Stored items:
************
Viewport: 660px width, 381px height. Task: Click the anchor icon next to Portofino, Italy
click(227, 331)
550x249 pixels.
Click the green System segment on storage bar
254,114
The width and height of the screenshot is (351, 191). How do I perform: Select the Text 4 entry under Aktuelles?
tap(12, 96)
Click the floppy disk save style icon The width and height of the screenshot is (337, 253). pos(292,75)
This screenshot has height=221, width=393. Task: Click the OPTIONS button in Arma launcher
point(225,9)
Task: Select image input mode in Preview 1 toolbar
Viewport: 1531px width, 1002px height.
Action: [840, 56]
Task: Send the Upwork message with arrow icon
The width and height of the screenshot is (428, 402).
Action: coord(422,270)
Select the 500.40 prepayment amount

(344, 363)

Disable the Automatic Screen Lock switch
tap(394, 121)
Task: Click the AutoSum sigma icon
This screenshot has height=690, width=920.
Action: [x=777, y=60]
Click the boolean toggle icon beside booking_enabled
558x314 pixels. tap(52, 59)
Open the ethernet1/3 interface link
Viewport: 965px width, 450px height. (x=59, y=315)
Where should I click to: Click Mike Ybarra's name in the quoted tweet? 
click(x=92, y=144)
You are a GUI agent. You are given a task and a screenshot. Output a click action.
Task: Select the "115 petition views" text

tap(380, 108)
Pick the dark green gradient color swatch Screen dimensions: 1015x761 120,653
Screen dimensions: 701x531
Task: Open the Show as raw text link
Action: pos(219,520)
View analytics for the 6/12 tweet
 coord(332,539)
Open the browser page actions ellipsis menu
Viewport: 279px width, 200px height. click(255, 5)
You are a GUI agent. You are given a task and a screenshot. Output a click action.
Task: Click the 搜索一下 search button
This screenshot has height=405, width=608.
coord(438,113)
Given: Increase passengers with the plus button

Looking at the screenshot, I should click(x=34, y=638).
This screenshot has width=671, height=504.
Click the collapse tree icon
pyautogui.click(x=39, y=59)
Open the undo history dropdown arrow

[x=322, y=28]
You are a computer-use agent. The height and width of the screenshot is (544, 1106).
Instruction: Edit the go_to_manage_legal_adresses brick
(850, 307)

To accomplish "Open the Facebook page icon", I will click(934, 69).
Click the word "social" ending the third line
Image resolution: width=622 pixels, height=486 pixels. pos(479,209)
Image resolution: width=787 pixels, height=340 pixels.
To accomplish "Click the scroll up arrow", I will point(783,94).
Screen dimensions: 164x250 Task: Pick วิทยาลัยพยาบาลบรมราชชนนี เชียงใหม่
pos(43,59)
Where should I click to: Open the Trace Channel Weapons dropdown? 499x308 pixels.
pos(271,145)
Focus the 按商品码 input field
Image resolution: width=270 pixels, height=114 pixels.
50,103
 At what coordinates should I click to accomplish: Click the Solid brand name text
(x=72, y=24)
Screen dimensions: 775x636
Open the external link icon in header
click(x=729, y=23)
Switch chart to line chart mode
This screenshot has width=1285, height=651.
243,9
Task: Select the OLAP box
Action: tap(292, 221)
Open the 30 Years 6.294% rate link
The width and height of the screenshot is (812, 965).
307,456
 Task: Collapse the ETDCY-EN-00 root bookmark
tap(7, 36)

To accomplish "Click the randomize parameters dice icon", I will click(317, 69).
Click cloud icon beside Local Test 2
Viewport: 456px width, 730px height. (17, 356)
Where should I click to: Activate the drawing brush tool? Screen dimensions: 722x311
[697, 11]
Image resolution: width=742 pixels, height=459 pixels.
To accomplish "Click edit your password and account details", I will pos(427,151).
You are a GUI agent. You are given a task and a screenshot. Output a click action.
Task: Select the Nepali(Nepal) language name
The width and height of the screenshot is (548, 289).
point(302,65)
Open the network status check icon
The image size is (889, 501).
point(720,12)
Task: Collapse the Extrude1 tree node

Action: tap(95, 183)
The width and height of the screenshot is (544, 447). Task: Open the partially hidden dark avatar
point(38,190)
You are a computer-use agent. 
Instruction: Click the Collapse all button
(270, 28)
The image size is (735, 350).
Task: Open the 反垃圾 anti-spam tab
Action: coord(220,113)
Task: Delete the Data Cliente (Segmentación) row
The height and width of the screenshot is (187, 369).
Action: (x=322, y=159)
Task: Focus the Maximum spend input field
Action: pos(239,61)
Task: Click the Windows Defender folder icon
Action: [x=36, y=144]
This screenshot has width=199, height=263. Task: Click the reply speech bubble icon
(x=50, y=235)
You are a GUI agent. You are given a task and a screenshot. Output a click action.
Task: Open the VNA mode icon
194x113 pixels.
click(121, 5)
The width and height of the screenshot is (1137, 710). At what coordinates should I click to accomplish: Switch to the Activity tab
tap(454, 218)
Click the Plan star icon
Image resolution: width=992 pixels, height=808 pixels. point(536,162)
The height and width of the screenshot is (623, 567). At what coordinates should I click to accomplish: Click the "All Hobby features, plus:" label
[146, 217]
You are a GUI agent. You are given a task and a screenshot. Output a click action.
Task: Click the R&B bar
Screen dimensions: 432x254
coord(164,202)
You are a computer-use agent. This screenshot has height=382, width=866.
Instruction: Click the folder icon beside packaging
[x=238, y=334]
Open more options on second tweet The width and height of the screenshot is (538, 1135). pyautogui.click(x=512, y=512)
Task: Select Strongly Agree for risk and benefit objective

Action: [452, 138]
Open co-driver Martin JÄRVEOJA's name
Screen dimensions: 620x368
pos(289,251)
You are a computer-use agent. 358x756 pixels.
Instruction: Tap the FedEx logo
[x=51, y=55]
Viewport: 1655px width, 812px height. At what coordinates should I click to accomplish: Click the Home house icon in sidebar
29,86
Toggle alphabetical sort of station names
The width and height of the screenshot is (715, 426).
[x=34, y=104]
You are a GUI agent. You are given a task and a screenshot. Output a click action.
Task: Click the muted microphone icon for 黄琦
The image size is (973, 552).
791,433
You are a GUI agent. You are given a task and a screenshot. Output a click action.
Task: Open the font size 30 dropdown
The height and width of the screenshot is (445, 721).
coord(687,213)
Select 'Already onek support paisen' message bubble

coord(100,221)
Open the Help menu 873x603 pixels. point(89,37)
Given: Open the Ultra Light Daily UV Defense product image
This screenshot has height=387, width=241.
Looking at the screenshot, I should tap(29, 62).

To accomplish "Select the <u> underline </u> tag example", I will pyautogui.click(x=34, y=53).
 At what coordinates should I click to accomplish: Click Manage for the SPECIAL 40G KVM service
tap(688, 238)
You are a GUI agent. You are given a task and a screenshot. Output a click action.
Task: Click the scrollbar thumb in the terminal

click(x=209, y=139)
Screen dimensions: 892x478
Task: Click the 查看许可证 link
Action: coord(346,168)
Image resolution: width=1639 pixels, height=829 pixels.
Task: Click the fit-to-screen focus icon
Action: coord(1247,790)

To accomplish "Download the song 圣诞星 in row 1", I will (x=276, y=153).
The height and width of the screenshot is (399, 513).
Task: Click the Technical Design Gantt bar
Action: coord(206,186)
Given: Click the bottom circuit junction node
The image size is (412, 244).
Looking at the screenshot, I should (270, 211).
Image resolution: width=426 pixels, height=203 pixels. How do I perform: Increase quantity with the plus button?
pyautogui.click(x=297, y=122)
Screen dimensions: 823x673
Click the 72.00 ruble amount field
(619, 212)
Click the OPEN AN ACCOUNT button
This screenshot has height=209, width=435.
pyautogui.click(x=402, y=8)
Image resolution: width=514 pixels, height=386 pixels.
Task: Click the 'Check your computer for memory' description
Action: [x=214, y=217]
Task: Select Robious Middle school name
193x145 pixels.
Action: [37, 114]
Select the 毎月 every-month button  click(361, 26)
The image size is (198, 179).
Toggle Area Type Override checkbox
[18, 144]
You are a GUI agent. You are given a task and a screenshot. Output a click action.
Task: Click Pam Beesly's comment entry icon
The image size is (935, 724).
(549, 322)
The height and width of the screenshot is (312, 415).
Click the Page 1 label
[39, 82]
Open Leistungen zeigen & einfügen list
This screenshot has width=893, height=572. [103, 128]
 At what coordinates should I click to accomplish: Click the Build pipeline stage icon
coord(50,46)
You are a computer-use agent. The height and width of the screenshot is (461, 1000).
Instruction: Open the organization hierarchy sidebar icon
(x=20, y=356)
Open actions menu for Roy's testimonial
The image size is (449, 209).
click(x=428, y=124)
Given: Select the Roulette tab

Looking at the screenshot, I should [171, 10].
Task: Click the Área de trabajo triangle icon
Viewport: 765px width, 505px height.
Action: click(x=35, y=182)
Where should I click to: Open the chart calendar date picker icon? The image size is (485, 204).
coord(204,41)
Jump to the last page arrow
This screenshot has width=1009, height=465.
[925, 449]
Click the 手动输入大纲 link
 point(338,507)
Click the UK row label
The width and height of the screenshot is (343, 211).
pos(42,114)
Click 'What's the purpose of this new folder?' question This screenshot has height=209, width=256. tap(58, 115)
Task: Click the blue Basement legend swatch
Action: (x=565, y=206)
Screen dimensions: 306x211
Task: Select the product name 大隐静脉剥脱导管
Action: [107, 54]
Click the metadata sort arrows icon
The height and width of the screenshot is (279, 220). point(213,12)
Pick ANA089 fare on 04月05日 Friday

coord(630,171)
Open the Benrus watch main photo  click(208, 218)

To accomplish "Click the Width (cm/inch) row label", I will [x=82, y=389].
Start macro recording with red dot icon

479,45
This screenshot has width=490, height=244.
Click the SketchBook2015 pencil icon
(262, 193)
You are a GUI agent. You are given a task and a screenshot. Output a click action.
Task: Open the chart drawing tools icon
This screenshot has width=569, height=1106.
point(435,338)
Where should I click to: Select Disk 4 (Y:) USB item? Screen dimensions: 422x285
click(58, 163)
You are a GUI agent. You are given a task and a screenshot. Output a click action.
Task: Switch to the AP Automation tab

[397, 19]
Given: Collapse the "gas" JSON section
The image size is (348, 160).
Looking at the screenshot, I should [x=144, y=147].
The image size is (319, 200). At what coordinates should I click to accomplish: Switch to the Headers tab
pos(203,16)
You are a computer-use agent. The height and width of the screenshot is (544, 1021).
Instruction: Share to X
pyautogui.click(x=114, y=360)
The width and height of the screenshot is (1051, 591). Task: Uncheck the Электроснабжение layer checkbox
************
TASK PROMPT: Only the lines from the one with "Instruction: Share to X" through the final line above should be repeated, each exactly as written.

EXERCISE RESULT:
Instruction: Share to X
pyautogui.click(x=114, y=360)
The width and height of the screenshot is (1051, 591). Task: Uncheck the Электроснабжение layer checkbox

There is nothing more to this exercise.